Most digital operations consist of two phases, a pre-charge phase and a read/write phase. Both these phases are incorporated within a single chip instruction cycle. The LRB is generally pre-charged “high” on the first phase. A second phase will normally consist of simultaneous read and load operations with the additional selection of inverting or non-inverting storage with the output of all operations directed to the LWB. By reading several registers to the LRB simultaneously, a “wired” OR or NOR function can be enabled. From these primitive operations, other logical operations can be synthesised from multiple steps. The LWB is the common node that sources the load data to all digital registers. Transfer of data from DRAM to the SRAM flag (providing local autonomy) is performed in a similar way to inter-DRAM memory operations, i.e. by selective discharge of the LRB.

The signal from the LWB can also be directed to the combined analogue/digital bus of the PE, enabling neighbourhood communications.

===============

▶ Task details:
According to the passage on chip register operations, which node sources the load data to all digital registers? The lines play no part in this exercise.

▶ Listing:
===============

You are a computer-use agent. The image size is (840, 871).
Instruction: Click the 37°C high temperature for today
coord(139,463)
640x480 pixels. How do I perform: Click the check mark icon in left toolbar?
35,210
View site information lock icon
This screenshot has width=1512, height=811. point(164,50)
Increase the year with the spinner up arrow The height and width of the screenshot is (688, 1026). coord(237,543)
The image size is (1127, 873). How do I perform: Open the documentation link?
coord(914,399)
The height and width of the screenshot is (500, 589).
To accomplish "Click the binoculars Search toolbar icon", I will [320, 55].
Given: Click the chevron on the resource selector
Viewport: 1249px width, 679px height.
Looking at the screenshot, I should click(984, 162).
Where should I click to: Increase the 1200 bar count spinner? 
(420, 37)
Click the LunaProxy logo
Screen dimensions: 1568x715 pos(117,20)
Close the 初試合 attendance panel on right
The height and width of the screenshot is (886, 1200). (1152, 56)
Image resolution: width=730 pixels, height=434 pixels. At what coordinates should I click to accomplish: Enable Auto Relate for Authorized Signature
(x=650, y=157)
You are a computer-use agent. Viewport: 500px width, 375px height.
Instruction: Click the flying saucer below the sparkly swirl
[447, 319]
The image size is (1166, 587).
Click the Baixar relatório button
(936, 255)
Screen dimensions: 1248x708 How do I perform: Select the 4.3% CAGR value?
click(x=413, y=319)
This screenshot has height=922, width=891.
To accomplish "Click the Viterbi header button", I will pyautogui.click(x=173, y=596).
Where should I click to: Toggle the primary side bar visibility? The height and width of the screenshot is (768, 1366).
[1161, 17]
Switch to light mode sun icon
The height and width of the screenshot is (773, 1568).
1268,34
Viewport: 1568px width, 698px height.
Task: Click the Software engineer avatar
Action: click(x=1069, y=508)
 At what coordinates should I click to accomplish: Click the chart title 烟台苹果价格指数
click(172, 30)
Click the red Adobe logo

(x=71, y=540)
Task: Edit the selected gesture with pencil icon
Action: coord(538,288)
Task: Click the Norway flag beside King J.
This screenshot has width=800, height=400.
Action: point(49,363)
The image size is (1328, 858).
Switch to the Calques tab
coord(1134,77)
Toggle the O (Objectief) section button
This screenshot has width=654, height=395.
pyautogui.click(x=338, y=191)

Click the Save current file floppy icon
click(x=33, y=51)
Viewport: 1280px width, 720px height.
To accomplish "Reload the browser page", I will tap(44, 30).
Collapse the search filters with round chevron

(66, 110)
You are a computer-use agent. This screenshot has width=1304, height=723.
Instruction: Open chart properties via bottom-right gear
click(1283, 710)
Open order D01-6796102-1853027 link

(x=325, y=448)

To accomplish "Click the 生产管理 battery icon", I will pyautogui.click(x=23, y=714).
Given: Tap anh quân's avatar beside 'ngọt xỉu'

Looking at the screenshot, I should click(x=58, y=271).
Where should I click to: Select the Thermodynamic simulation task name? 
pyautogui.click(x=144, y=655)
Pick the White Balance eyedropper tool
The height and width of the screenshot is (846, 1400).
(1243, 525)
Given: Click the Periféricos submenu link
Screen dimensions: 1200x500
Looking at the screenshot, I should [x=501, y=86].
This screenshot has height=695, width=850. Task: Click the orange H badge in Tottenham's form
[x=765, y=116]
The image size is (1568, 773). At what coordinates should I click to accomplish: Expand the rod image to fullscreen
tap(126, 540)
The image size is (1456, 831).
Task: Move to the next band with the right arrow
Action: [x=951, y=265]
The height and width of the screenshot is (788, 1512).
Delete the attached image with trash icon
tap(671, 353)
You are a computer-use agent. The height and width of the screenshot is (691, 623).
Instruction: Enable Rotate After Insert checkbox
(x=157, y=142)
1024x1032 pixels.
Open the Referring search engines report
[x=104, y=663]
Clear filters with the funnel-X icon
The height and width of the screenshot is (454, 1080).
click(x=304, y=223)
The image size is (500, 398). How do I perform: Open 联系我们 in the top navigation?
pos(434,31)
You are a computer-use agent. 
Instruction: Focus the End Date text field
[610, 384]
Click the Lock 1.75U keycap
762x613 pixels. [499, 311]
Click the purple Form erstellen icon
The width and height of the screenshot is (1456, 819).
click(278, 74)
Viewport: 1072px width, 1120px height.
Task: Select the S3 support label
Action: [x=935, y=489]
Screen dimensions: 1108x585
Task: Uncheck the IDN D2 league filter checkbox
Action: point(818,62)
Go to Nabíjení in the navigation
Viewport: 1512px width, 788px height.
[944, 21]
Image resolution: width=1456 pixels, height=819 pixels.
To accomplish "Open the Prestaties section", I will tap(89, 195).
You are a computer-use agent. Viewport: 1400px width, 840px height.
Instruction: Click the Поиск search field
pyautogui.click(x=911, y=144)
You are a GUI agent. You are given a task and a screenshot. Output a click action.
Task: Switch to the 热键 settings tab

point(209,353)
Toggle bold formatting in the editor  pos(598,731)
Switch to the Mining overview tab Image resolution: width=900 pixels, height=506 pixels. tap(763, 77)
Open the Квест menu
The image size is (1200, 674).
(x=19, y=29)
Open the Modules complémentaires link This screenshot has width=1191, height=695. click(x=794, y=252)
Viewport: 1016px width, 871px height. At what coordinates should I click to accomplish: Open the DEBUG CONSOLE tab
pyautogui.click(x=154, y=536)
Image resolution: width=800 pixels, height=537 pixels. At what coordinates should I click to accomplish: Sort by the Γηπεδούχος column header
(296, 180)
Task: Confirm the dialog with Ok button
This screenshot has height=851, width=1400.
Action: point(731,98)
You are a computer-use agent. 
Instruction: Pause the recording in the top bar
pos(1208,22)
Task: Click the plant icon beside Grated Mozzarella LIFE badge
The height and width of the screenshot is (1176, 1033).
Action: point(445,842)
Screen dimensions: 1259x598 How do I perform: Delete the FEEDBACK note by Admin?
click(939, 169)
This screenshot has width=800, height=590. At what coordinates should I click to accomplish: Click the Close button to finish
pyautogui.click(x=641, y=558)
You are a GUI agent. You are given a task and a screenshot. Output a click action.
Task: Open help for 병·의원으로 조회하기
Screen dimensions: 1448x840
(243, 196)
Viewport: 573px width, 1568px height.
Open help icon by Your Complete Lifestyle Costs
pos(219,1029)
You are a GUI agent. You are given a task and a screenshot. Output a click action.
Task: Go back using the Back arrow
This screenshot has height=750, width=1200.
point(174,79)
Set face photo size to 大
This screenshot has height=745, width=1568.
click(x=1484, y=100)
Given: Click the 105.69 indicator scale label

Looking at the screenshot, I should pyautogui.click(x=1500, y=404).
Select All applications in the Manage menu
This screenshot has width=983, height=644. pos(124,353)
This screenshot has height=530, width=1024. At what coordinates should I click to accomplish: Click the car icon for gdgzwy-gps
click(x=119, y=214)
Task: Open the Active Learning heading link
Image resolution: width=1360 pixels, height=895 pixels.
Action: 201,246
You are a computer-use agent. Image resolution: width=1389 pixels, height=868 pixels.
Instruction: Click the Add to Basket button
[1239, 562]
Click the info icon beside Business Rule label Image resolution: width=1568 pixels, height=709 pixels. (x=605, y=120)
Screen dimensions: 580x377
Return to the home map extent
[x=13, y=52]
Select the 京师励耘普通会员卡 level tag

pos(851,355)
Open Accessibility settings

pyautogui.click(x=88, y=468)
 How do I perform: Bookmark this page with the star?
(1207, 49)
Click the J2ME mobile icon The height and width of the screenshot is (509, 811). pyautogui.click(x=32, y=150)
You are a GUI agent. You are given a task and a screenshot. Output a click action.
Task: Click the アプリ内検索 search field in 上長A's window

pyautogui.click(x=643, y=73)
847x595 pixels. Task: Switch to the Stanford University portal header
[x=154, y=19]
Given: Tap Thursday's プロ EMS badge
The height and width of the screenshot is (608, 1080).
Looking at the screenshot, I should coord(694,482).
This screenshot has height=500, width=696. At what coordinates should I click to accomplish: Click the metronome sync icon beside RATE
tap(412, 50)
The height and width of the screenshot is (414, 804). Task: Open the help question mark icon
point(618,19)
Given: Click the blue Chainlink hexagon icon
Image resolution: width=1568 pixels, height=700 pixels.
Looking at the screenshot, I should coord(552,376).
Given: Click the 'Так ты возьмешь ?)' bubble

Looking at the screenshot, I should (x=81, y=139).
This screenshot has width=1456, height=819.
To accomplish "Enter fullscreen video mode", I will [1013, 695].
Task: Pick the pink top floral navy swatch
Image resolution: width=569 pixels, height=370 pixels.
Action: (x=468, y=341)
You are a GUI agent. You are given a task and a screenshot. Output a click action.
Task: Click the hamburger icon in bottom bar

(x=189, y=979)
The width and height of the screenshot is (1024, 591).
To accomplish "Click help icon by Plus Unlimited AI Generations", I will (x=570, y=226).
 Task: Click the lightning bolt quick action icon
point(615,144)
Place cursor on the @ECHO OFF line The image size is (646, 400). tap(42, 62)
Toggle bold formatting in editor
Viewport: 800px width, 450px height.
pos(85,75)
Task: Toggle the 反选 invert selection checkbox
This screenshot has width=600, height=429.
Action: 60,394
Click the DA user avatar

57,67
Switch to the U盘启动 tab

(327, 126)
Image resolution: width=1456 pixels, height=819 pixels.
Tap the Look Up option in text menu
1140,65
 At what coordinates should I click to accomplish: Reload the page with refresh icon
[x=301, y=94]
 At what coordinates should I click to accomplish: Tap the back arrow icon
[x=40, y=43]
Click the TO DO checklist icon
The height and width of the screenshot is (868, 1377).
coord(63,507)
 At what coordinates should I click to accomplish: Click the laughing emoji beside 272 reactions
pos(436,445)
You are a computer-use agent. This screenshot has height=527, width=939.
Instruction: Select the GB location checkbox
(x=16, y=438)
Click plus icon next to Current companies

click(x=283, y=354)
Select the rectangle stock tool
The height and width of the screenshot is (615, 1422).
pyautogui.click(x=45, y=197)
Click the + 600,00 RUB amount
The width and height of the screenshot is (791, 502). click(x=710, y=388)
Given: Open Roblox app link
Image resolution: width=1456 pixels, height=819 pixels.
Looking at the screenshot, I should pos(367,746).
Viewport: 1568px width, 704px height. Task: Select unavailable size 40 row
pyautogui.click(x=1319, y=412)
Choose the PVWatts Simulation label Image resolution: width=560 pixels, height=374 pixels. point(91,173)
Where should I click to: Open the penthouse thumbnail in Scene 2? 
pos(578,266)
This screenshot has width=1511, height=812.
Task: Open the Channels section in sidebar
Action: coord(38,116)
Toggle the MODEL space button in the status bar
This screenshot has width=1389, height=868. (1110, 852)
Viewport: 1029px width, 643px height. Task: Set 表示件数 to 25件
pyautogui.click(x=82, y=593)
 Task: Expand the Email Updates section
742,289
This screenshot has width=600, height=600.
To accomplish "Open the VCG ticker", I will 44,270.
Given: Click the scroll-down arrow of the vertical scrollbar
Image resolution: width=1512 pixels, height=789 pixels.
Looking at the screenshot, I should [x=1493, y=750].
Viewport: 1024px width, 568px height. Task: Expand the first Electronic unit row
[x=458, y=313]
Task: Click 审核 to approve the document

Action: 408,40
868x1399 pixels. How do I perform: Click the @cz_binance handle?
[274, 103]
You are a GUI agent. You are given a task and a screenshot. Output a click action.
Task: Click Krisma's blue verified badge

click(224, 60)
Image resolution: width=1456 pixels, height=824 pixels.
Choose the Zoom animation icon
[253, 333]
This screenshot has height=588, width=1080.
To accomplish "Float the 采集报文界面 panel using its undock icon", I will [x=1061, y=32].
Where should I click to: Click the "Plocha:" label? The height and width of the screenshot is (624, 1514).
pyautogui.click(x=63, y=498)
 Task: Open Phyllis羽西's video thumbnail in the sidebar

===============

▶ The output:
The LWB.